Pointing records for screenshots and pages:
— start —
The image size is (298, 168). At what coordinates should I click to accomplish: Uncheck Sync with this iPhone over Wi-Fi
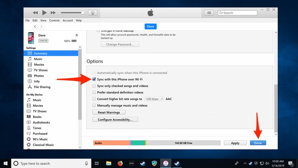click(94, 80)
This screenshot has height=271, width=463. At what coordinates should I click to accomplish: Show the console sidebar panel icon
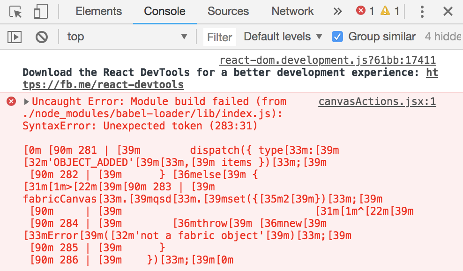(x=15, y=37)
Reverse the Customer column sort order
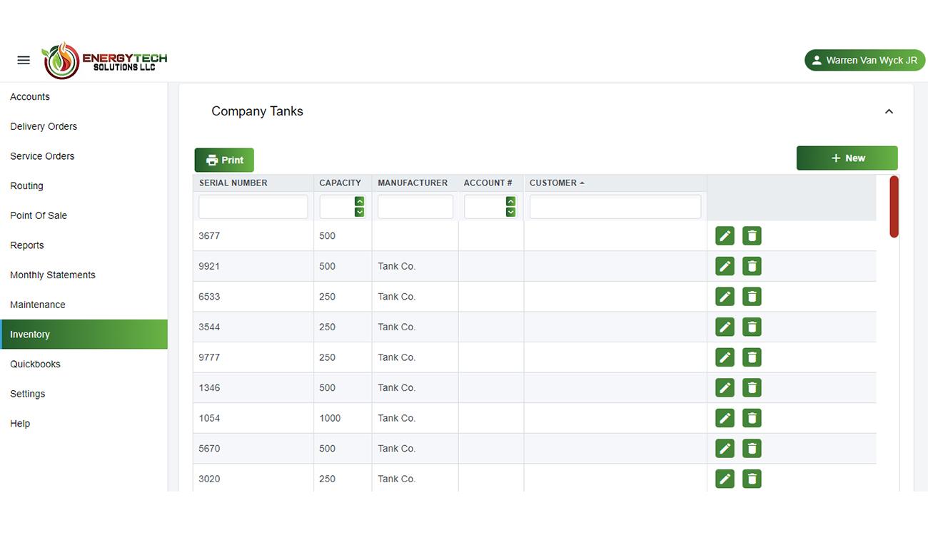The width and height of the screenshot is (928, 535). (x=557, y=183)
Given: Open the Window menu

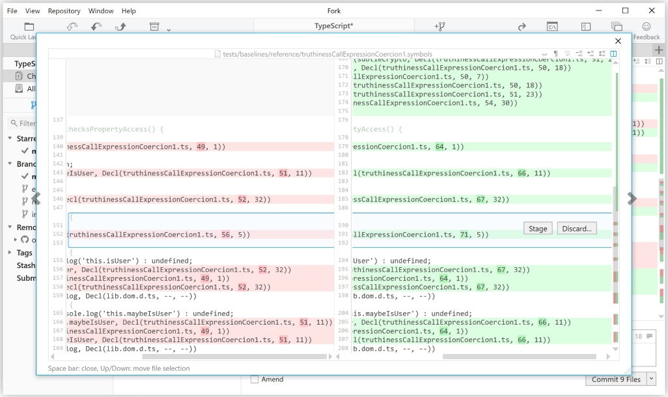Looking at the screenshot, I should [101, 11].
— end —
**PROBLEM DETAILS:** Retype the lines of the listing above word for word, covering every entry, and omit the pictures from your answer.

**RESULT FOR THIS TASK:**
The image size is (298, 168). At what coordinates should I click to accomplish: Uncheck Sync with this iPhone over Wi-Fi
click(94, 80)
This screenshot has height=271, width=463. At what coordinates should I click to accomplish: Show the console sidebar panel icon
(x=15, y=37)
Reverse the Customer column sort order
The width and height of the screenshot is (928, 535). (x=557, y=183)
Given: Open the Window menu

Looking at the screenshot, I should [101, 11].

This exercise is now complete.